Subversion/CVS experiment summary

Mon Feb 9 09:30:10 PST 2004

This is a bit of a long email, so please skip unless you're into source code 
revision management :)

This is an informal report on the viability of using Subversion to manage the 
FreeBSD source code repository.  Some of this is generic and will be familiar 
to anyone who has looked at SVN before, some is more FreeBSD-specific.

NOTE: I'm not trying to push one SCM over the other or suggest that CVS is 
wholly inadequate.  This is merely the result of an evaluation for my personal 
use, and I thought I'd post it in case anyone was interested.  CVS has been 
used by the FreeBSD project for a LONG time for good reasons.  Despite its 
shortcomings, I suspect that it will be in use for quite a while longer.

-----------------------------------------------------------------------------
Section the 1st - Motive
-----------------------------------------------------------------------------
My main motivation for these tests was to bring my local modifications to 
FreeBSD into some semblance of order.  It seems I've amassed a bit of a 
collection of local patches, 3rd party patches, and side projects -- some of 
which are mutually exclusive or apply to different branches.  Simply keeping 
a working copy with my changes in it works fine for one project but becomes 
painful when there are several.  I'd also like to be able to keep version 
history for my modifications.

I've heard good things about Perforce, and its effortless merge functionality 
looks really slick.  If I'm ever involved with a major commercial coding 
project, I'll definitely give it some consideration.  For my "free-time" 
projects however it's not really an option.  A couple of my local mods are in 
a bit of a grey area as far as the 'non-commercial' license goes, so I'd 
rather avoid that whole issue.

-----------------------------------------------------------------------------
Section the 2nd - Setup and conversion
-----------------------------------------------------------------------------
Most of my tests were performed on the src/sys portion of the repository.  It 
seemed to be large enough that I could get a general idea of how well 
Subversion scales, but small enough that I wouldn't spend all week waiting 
for the import to complete.  All tests were done on a Pentium 4 2.8 GHz 
system with 512MB RAM.  I used a local repository on one disk and the working 
directories on another (for both CVS and SVN).  These tests have been done 
over the course of the last week and a half, using subversion-0.35.1_1.

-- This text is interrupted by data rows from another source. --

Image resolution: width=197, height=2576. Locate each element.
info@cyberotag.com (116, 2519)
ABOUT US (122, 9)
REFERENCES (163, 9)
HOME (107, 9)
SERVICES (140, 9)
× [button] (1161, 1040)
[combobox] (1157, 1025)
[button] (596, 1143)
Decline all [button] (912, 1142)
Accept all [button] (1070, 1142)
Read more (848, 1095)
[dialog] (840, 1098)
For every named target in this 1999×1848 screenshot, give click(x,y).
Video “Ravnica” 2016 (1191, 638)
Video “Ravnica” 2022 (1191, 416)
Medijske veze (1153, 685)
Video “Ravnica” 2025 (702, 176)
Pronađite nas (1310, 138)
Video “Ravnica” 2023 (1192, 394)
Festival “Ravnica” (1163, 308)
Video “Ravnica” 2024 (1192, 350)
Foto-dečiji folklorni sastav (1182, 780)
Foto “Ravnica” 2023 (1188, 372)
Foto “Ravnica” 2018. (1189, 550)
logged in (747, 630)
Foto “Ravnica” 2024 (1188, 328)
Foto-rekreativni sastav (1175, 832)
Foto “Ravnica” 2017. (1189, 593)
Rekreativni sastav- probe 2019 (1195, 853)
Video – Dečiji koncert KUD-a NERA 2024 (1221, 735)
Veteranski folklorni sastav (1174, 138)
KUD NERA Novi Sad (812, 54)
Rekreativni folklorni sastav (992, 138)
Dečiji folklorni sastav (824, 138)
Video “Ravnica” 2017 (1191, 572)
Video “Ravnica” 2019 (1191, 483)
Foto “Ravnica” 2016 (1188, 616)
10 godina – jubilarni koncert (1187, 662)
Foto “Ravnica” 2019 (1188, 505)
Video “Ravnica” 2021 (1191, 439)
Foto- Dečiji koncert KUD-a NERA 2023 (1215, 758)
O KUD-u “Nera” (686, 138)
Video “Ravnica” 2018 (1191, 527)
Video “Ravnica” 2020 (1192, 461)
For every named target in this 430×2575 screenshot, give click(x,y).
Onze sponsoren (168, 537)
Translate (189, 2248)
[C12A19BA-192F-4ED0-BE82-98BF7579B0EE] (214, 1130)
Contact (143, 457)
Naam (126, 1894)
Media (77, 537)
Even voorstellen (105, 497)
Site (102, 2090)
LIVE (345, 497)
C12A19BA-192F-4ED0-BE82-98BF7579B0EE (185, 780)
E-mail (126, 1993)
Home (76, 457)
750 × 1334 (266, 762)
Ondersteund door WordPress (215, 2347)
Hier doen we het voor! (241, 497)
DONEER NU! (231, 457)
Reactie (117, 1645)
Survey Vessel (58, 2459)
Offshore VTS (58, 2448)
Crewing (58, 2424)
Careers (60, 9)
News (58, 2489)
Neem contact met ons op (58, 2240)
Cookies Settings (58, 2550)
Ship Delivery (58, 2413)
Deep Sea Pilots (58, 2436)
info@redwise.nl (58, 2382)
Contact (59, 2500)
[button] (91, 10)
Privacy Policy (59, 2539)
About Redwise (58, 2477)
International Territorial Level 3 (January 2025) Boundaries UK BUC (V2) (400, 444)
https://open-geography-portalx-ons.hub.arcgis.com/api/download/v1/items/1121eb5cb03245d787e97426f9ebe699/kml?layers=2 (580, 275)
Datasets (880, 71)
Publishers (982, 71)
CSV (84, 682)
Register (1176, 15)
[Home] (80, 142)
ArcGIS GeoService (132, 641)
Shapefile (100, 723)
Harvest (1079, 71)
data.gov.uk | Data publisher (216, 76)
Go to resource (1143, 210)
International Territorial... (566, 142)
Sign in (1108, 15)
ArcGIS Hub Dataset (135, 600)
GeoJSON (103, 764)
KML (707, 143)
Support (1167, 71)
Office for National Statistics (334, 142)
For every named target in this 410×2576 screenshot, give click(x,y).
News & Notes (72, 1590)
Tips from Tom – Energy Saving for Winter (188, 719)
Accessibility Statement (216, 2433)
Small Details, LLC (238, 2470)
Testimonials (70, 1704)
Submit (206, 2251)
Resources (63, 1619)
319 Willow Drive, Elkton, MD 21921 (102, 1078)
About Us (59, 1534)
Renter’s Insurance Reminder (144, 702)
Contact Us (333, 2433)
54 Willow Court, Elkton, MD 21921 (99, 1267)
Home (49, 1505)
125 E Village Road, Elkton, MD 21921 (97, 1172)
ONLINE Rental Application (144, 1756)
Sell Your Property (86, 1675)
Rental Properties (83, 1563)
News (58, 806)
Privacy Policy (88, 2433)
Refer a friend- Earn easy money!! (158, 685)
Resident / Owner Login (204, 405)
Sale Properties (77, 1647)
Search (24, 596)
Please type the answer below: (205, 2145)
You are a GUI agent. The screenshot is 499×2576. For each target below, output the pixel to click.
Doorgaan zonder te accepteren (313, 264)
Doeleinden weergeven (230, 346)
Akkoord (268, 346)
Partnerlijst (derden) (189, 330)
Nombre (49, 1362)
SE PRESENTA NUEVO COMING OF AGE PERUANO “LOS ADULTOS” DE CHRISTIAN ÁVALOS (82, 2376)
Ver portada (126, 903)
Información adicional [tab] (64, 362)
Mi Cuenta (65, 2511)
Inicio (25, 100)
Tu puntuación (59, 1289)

I've heard of attempts to convert the repo for testing using the cvs2svn.py 
failing (for more details, see the thread at 
http://docs.freebsd.org/cgi/getmsg.cgi?fetch=640133+0+archive/2004/freebsd-hackers/20040111.freebsd-hackers).
These problems seem to be fixed in the most recent version of the script -- I 
have been able to successfully import sys, bin, sbin, and lib so far.  The 
next target for testing is contrib as it seems to be the most likely 
candidate for problems with all those vendor branches.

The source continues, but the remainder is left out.